Your assignment:
Beginning with the line that has "You are a computer-use", please write out the remaining lines of the material exactly, the last one included.

Records for the task:

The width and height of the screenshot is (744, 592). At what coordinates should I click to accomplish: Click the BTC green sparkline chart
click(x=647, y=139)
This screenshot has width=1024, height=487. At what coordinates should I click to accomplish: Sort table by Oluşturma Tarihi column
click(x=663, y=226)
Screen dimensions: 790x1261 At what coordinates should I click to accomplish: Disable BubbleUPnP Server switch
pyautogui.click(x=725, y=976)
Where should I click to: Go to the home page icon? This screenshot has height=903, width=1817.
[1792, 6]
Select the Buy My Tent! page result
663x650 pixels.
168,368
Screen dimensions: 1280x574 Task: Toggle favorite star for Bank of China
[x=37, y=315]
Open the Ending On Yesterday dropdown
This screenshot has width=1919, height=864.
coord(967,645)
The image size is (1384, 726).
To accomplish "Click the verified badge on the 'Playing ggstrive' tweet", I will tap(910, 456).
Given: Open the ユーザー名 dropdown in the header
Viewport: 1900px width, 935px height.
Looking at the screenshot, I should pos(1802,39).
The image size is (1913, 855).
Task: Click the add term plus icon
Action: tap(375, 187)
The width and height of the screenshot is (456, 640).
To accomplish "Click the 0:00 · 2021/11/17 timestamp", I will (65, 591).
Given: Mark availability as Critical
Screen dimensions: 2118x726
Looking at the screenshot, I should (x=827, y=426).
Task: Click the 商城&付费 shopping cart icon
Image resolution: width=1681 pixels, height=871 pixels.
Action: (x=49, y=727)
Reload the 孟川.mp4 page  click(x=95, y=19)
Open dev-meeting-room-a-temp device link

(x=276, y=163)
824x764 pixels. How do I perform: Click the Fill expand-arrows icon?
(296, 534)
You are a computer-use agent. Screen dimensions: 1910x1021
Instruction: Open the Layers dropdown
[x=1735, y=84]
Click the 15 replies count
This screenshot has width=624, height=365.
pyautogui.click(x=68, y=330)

Solution for this task:
You are a computer-use agent. Screen dimensions: 1910x1021
Instruction: Open the Layers dropdown
[x=1735, y=84]
Click the 15 replies count
This screenshot has width=624, height=365.
pyautogui.click(x=68, y=330)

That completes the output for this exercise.